Agents should assume that clients buying and selling in the luxury market are private and will demand absolute discretion and confidentiality. These clients may not want their names associated with a potential transaction, and disclosure will not be in these clients’ best interests. Think of how exciting it is to land the bank president or a rookie NFL player as a client. Certainly this is something to be shared with friends and family, right? Although all real estate clients are owed a duty of confidentiality, extra care must be taken, even in casual conversation, to protect the identities of your luxury clients.


  1. Get It in Writing

There is something about wealthy people; they are perceived to be more trustworthy. For example, you might think, “My client is [famous, wealthy, intelligent, experienced] and would never do anything improper.” This perception, based solely on a client’s finances, can be a source of legal trouble for agents. Wealthy clients should complete the same forms, disclosures, and agreements as any other client. These transactional documents protect both your client and you from errors, disagreements, or misunderstandings that could scuttle a transaction and leave you exposed.

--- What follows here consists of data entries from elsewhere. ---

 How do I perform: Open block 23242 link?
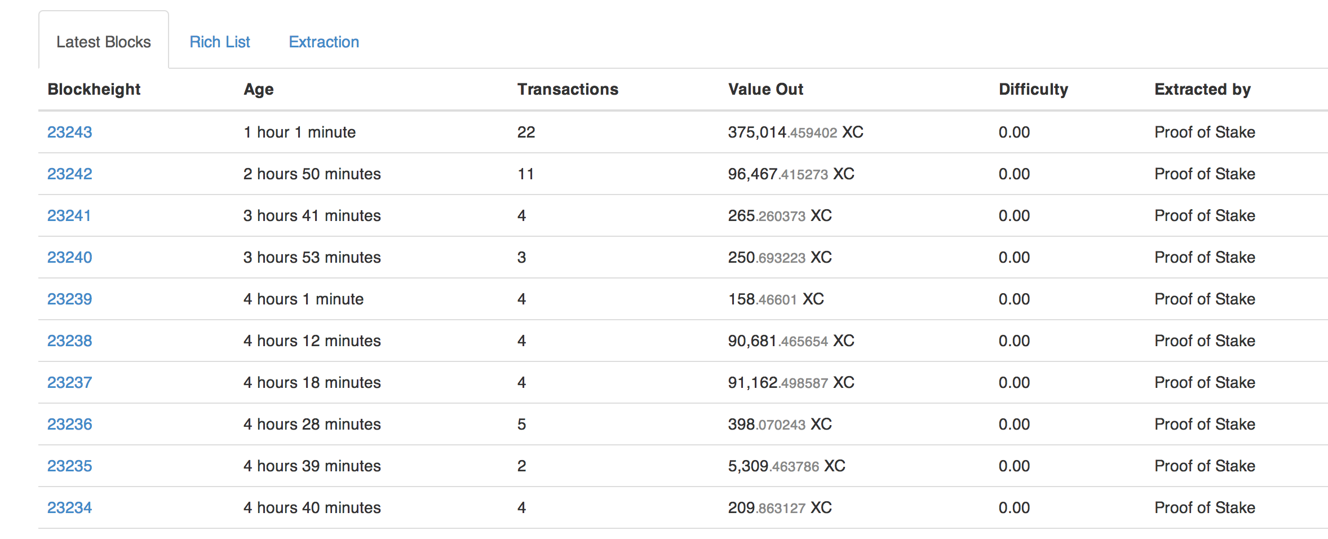click(x=70, y=174)
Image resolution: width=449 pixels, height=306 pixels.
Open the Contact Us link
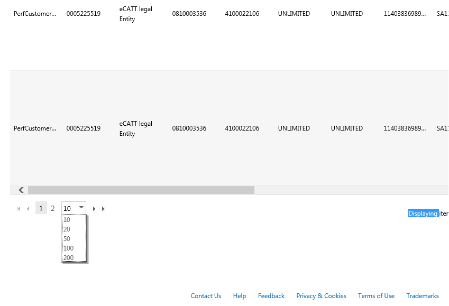pos(206,296)
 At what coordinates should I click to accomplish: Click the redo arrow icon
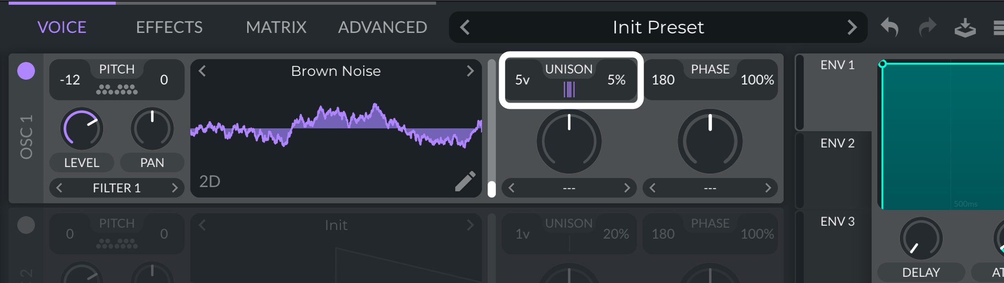[927, 27]
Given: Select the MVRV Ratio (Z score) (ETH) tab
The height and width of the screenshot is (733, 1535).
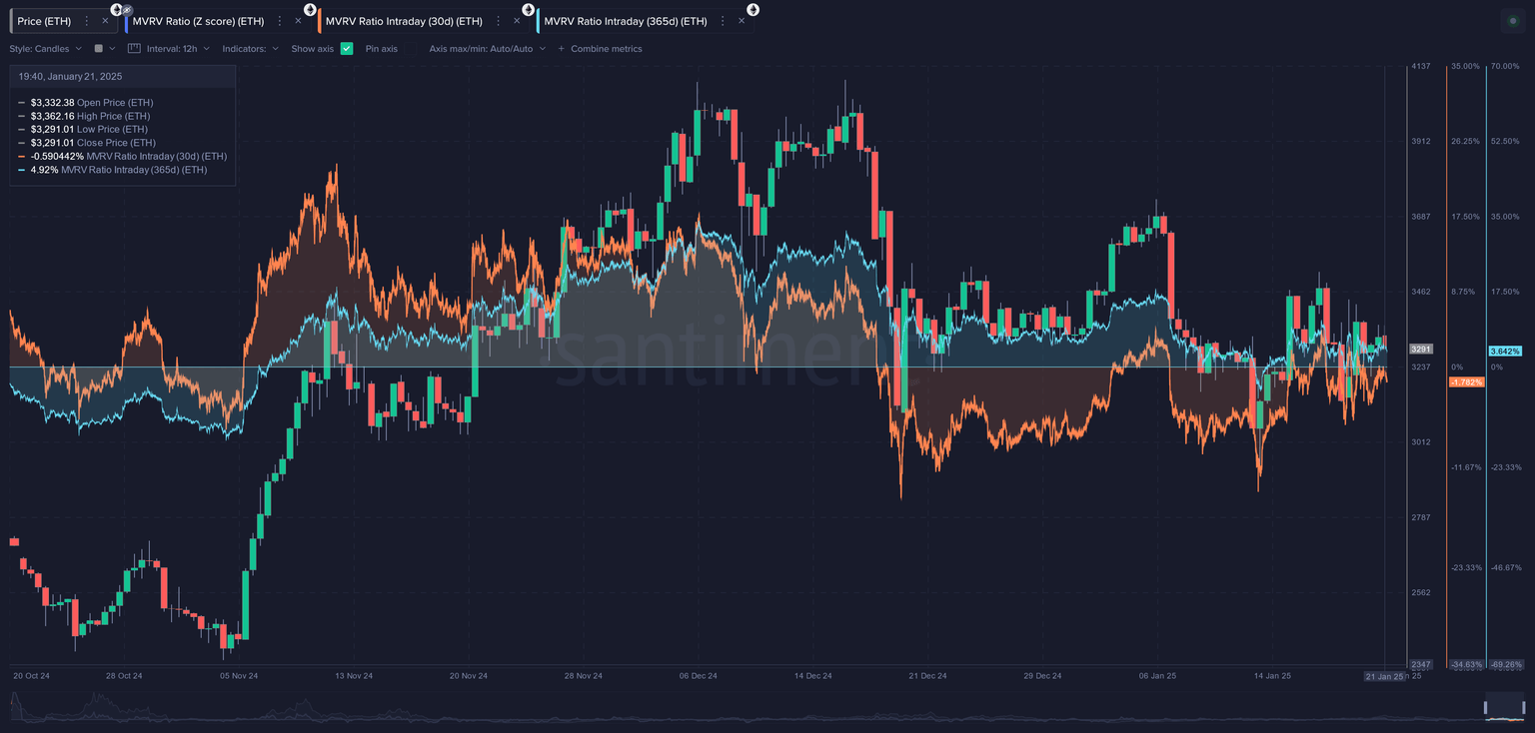Looking at the screenshot, I should pyautogui.click(x=200, y=21).
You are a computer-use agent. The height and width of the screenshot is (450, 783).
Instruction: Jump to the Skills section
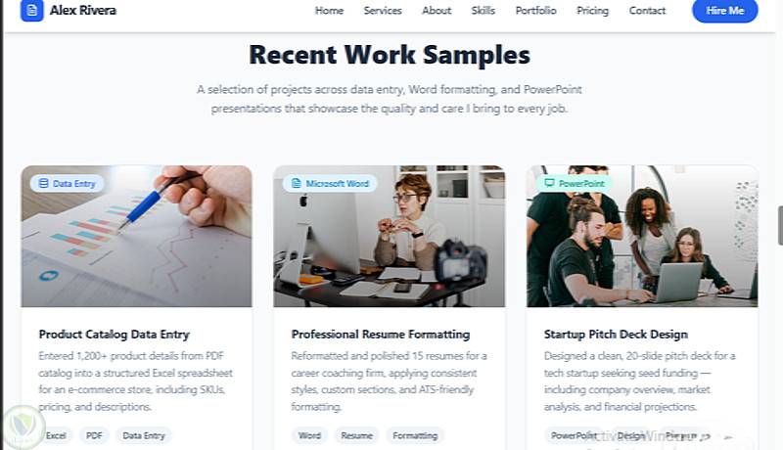484,11
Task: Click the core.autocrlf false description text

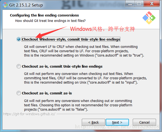Action: point(78,105)
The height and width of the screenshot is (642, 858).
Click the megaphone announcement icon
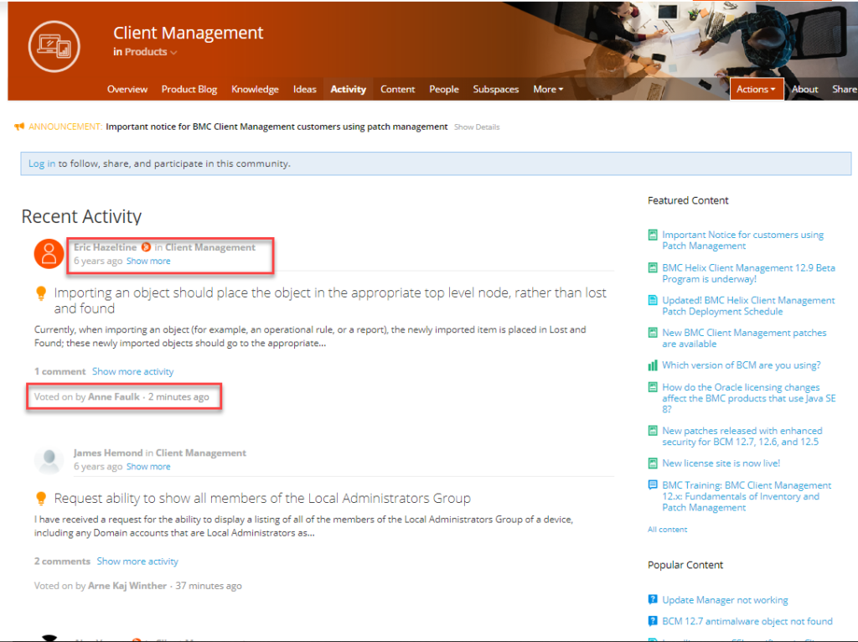point(19,127)
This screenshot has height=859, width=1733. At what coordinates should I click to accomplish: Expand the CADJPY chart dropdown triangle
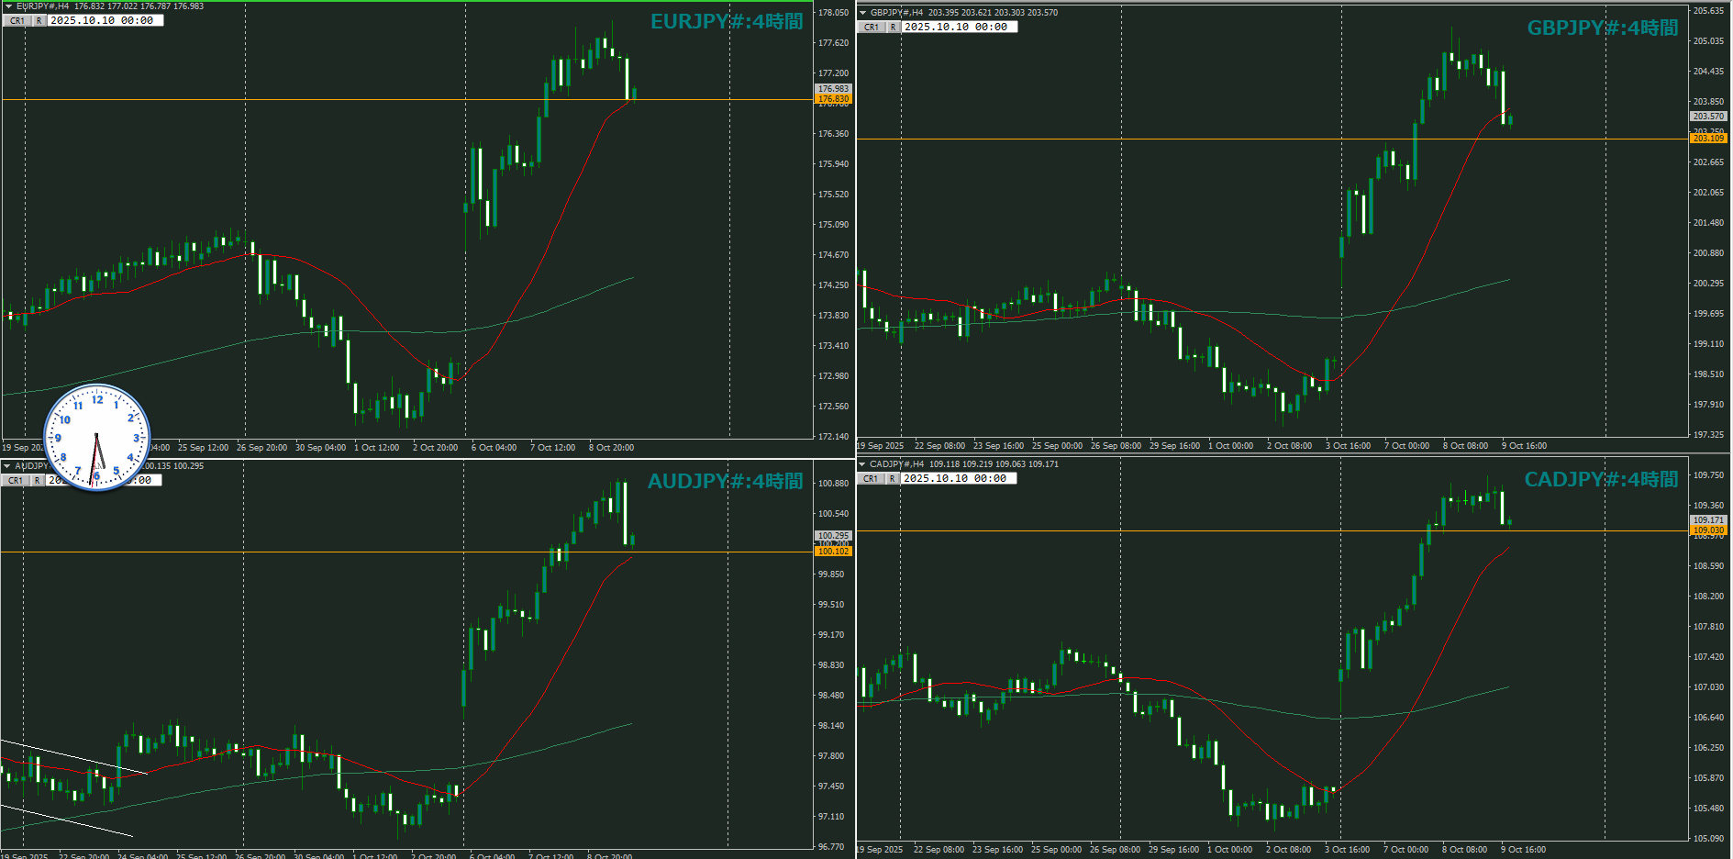pos(862,464)
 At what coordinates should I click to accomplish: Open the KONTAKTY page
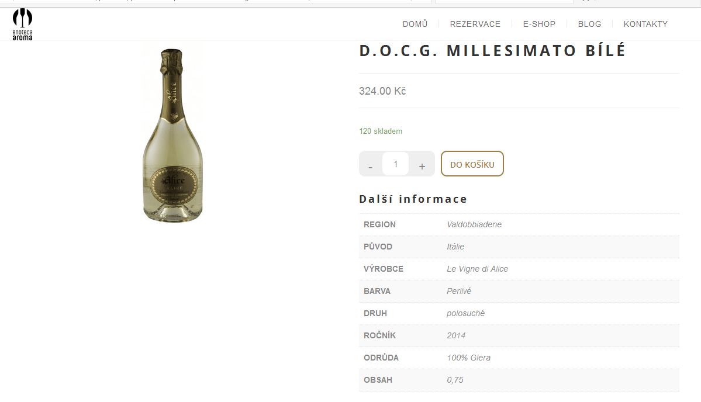tap(645, 24)
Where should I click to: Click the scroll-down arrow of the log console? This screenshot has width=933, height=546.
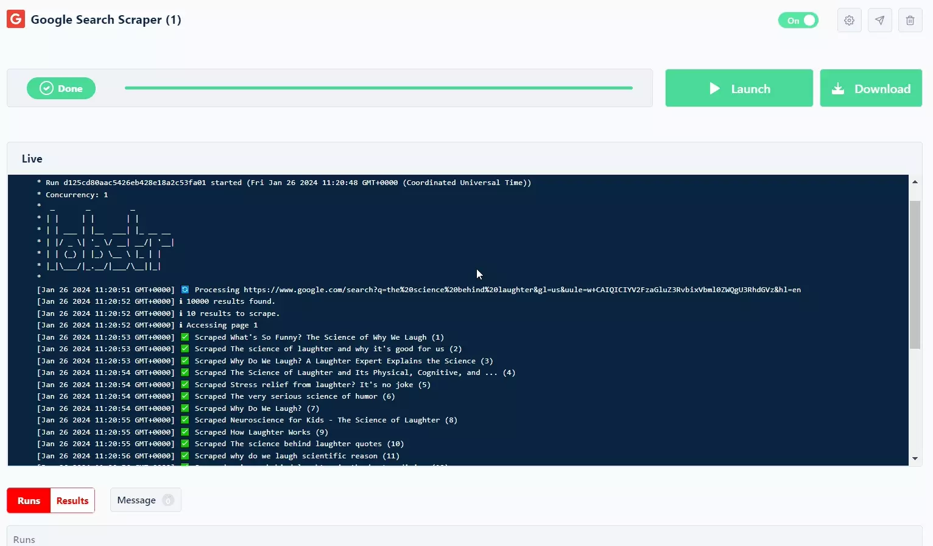[915, 458]
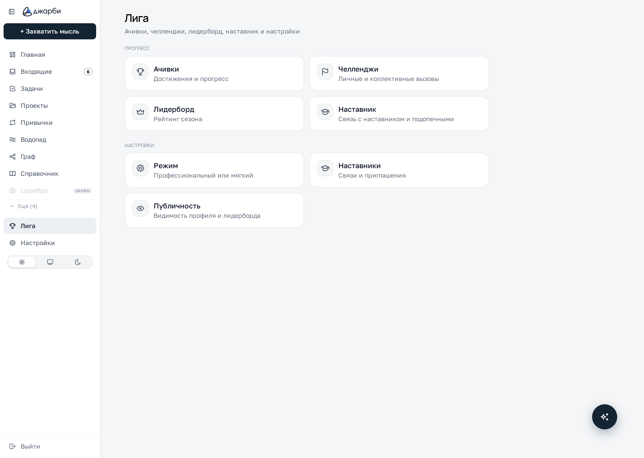Open Водопад in the sidebar
Image resolution: width=644 pixels, height=458 pixels.
50,140
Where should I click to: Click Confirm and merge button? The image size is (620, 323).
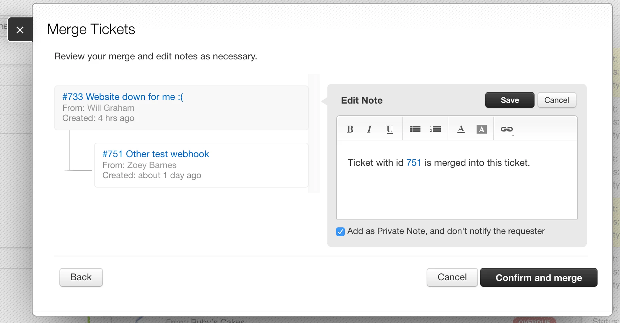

  1. Have Personal Property Agreements on Hand

Luxury home buyers and sellers may have an interest in acquiring/selling personal property in a home. An owner of an investment condominium along the Florida coast may want to include furnishings in the sale. A buyer may want to purchase a Colorado ski vacation home fully furnished. The best business practice is to handle the sale of any personal property separately from the sale of the real estate. Personal property agreements will set forth (and detail the sale prices of) the exact items to be sold, and can be contingent on the successful closing of the real estate transaction. Such agreements allow one to avoid the necessity of having personal property appraised, and they also prevent artificial inflation of a piece of real estate’s sale price.


  1. Learn Financing

The financing of luxury homes is different than the financing of moderately priced homes. Learn the different thresholds and requirements for financing a luxury home. With interest rates remaining low, luxury buyers may opt to finance even though they have the ability to pay with cash. For cash buyers, make sure your clients are able to document their available funds in a way that will be acceptable to sellers. A client with documentation of funds in their IRA or 401(k) isn’t demonstrating an ability to pay cash for a home. Providing your client with the right guidance and resources on financing and/or paying with cash will help to avoid the common pitfalls of not having the proper information or giving incorrect advice.

With current above-trend growth and low inflation, the real estate market is ripe for luxury home buyers and sellers. Following the tips above can help you to effectively represent these clients and steer them to a successful transaction.